→ Problem
Please take the records that follow and repeat exactly the lines starting with the line with "Zoom in on the map with plus button" and going on through the line with "Task: Click the Fullscreen expand button".

[Excerpts from a dataset]
• • • • • • •
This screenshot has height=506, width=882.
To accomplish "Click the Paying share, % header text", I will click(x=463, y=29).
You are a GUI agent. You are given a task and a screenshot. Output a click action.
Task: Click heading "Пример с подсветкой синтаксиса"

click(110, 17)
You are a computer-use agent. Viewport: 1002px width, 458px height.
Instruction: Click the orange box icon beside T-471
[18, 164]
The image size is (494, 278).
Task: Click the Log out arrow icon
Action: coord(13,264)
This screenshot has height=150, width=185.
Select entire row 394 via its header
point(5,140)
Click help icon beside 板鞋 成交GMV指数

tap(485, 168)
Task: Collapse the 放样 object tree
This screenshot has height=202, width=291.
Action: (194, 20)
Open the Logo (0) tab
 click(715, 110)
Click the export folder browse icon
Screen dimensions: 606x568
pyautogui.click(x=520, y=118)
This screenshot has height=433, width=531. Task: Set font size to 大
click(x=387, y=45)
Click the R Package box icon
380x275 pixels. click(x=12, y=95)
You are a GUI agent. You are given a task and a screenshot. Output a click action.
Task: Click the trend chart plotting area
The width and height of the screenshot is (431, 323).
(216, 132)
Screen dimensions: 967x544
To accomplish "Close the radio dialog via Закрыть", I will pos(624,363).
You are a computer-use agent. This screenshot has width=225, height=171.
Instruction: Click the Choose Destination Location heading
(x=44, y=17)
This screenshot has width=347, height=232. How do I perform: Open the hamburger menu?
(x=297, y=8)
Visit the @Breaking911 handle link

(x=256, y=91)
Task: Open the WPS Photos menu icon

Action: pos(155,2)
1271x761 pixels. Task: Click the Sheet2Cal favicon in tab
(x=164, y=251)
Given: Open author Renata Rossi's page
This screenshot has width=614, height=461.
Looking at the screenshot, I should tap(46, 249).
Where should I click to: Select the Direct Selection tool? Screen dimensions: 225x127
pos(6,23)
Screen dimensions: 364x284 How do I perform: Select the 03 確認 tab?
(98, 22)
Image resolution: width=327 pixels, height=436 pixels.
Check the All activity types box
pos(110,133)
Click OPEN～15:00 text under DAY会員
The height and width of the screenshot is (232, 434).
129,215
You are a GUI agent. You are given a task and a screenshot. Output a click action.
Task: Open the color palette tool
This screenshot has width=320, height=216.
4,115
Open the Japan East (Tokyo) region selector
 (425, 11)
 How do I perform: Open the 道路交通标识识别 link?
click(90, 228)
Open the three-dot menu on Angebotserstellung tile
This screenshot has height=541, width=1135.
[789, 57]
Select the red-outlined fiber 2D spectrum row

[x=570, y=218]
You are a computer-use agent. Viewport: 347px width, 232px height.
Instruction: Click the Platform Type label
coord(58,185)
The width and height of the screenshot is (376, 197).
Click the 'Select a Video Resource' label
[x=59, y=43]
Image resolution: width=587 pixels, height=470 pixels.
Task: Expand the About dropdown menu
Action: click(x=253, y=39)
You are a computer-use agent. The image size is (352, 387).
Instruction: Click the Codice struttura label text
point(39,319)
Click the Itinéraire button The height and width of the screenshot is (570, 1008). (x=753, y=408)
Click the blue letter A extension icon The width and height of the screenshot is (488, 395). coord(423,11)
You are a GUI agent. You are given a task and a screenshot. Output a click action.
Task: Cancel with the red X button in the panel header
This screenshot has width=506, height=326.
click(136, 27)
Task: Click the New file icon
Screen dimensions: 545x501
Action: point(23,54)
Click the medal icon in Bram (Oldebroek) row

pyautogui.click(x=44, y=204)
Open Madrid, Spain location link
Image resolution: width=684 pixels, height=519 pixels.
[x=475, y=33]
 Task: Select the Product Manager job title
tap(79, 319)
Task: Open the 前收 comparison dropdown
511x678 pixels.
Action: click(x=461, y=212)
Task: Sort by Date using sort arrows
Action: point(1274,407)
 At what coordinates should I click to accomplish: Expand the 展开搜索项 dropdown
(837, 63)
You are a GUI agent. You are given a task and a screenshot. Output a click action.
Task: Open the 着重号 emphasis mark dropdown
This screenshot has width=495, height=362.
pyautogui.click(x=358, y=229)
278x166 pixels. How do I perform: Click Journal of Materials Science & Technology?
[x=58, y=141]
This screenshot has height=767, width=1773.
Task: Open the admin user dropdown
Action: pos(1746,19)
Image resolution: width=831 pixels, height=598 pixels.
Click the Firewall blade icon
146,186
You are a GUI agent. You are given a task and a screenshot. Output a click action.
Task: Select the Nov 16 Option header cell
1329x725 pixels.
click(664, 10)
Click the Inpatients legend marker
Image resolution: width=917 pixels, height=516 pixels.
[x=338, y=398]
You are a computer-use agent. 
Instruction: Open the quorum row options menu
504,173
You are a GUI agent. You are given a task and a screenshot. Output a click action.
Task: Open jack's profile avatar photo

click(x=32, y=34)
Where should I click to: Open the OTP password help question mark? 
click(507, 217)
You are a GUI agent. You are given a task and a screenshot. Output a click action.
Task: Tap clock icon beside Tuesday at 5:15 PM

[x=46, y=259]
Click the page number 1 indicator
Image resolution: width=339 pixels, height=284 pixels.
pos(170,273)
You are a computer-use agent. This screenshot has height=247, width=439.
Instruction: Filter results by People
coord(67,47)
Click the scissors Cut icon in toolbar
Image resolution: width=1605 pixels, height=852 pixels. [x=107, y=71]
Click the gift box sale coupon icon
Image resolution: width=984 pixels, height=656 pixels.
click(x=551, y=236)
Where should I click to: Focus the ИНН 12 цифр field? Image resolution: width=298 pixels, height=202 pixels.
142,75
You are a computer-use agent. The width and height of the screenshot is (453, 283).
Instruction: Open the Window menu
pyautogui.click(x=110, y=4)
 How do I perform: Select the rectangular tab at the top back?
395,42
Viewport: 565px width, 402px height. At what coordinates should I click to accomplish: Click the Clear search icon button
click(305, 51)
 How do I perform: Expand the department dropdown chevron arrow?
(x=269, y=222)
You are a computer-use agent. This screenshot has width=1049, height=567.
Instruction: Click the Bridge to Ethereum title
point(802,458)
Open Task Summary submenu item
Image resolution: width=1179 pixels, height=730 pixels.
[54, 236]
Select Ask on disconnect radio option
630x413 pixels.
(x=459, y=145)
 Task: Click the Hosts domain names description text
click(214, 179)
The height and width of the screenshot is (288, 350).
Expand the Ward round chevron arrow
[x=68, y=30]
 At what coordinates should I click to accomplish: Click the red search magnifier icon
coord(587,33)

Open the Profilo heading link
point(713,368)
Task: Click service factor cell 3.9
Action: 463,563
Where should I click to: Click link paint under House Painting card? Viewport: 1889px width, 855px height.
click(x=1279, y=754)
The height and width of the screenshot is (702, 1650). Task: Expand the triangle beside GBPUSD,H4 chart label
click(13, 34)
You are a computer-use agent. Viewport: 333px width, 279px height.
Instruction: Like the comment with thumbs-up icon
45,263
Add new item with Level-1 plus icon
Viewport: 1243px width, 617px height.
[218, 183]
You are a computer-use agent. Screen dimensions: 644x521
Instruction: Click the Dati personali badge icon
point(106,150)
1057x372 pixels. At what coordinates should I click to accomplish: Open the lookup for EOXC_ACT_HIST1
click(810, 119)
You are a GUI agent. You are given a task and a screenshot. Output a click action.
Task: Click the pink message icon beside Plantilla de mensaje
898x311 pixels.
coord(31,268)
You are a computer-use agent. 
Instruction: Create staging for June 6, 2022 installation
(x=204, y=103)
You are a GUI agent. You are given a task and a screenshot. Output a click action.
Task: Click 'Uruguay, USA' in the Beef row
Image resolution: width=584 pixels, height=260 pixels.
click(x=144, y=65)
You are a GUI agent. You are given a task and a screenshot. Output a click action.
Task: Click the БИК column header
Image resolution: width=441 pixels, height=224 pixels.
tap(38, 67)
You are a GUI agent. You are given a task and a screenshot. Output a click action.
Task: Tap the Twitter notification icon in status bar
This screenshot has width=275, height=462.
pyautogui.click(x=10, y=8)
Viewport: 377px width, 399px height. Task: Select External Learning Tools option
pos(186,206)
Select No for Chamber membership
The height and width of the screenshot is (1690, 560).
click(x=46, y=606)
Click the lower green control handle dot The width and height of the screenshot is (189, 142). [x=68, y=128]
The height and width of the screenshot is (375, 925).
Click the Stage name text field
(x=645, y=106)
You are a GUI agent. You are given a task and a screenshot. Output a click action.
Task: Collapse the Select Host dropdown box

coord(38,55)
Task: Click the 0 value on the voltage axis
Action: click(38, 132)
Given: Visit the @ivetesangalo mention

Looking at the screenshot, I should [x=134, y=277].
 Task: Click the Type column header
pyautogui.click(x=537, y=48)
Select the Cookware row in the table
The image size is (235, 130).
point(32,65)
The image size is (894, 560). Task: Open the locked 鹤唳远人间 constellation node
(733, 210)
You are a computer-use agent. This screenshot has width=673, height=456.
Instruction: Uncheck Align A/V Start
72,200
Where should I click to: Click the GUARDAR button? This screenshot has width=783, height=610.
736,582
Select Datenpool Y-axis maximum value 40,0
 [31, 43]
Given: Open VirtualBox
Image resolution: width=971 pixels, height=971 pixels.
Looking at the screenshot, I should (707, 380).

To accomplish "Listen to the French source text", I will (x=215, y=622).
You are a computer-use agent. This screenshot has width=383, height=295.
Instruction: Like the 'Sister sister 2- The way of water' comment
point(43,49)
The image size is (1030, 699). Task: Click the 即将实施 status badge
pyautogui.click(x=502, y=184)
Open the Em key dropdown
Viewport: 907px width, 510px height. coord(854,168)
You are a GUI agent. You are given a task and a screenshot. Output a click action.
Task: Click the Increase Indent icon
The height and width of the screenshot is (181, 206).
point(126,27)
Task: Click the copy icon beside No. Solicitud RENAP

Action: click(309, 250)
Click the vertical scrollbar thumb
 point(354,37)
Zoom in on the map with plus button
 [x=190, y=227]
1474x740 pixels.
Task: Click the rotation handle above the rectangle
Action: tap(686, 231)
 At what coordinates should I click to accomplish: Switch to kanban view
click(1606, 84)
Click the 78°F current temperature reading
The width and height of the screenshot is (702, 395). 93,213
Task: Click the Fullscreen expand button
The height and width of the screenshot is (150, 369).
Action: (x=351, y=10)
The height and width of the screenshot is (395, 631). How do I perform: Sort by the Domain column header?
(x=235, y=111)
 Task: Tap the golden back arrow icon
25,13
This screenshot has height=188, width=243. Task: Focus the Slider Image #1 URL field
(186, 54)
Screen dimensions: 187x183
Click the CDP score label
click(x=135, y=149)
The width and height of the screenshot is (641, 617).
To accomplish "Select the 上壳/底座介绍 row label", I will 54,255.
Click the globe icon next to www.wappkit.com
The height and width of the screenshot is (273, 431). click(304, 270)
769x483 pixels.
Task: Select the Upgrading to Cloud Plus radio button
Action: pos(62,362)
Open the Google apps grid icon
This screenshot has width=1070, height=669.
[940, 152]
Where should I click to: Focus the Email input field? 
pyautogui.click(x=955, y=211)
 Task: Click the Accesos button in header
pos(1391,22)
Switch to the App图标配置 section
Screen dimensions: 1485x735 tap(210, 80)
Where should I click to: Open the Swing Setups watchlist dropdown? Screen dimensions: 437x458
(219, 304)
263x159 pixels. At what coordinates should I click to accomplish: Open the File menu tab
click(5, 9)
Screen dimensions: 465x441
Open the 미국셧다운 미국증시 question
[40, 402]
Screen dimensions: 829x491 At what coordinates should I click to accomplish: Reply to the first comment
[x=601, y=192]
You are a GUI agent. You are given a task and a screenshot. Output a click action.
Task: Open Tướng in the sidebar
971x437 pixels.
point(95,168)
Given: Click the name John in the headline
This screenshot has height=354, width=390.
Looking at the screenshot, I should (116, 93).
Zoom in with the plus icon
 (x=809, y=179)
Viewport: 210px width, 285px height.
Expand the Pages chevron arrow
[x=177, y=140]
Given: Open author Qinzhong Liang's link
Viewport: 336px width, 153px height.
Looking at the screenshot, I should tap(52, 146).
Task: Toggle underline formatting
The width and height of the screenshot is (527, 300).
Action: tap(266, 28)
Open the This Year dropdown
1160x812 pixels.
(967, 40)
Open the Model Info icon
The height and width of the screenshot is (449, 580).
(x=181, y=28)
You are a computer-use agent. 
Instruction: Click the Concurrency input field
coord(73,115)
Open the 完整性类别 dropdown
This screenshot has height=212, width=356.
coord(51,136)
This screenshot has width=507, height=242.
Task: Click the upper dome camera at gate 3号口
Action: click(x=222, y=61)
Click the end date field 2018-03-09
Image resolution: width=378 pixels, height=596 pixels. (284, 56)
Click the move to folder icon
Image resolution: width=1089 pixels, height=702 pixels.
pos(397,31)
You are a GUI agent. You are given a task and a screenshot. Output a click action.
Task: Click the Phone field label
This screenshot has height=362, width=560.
• • • • • • •
→ Answer area
Zoom in on the map with plus button
 [x=190, y=227]
1474x740 pixels.
Task: Click the rotation handle above the rectangle
Action: tap(686, 231)
 At what coordinates should I click to accomplish: Switch to kanban view
click(1606, 84)
Click the 78°F current temperature reading
The width and height of the screenshot is (702, 395). 93,213
Task: Click the Fullscreen expand button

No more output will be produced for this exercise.